In order to realize the large-scale and normal implementation of power-to-gas technology, as well as the large-capacity storage and long-distance transportation of gas in the later stage of electric hydrogen production, a power-to-gas technology with real-time energy conversion characteristics and large-scale energy storage characteristics is studied in this paper. Firstly, the water-electricity-gas coupling process between the electrolytic cell and the methanation reactor in the power-to-gas system is discussed in detail, and the model of the power-to-gas system based on the coordination of real-time energy conversion and large-scale energy storage is proposed. Then, based on a multi-energy coupling regional integrated energy system, a highly decoupled multi-step modelling method is adopted to construct its optimal operation model, and the equivalent variable substitution method is used to transform it into a linear programming problem.

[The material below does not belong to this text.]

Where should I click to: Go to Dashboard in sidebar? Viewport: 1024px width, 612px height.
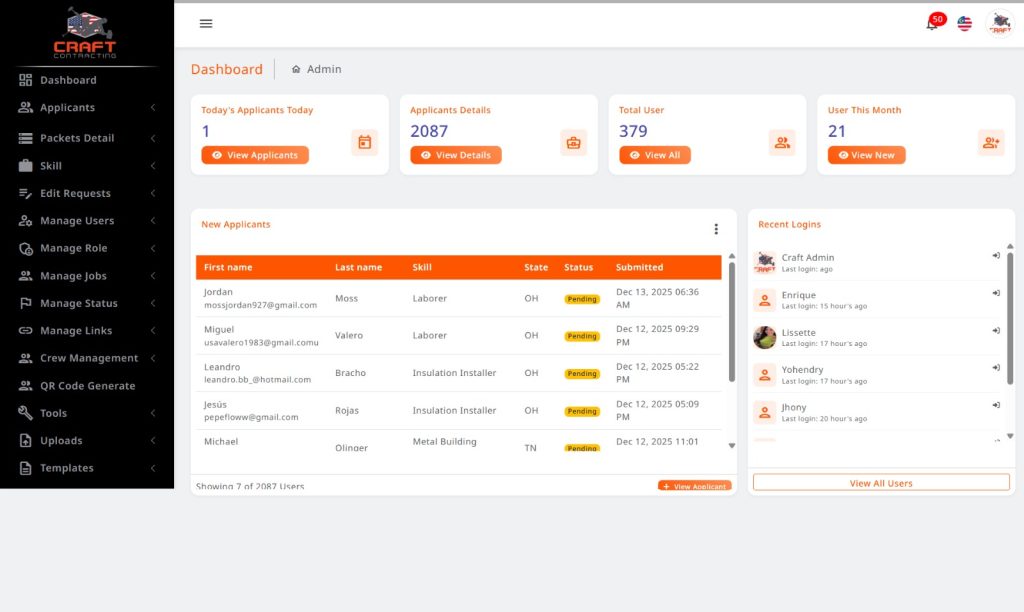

Finally, the calculation results show that the proposed power-to-gas technology can further improve the energy utilization efficiency due to the complementary characteristics of the two functions, so as to effectively promote the implementation of large-scale power-to-gas projects in the future.

Suggested Citation

  • Zhang, Dongdong & Zhu, Hongyu & Zhang, Hongcai & Goh, Hui Hwang & Liu, Hui & Wu, Thomas, 2022. "An optimized design of residential integrated energy system considering the power-to-gas technology with multi-functional characteristics," Energy, Elsevier, vol. 238(PA).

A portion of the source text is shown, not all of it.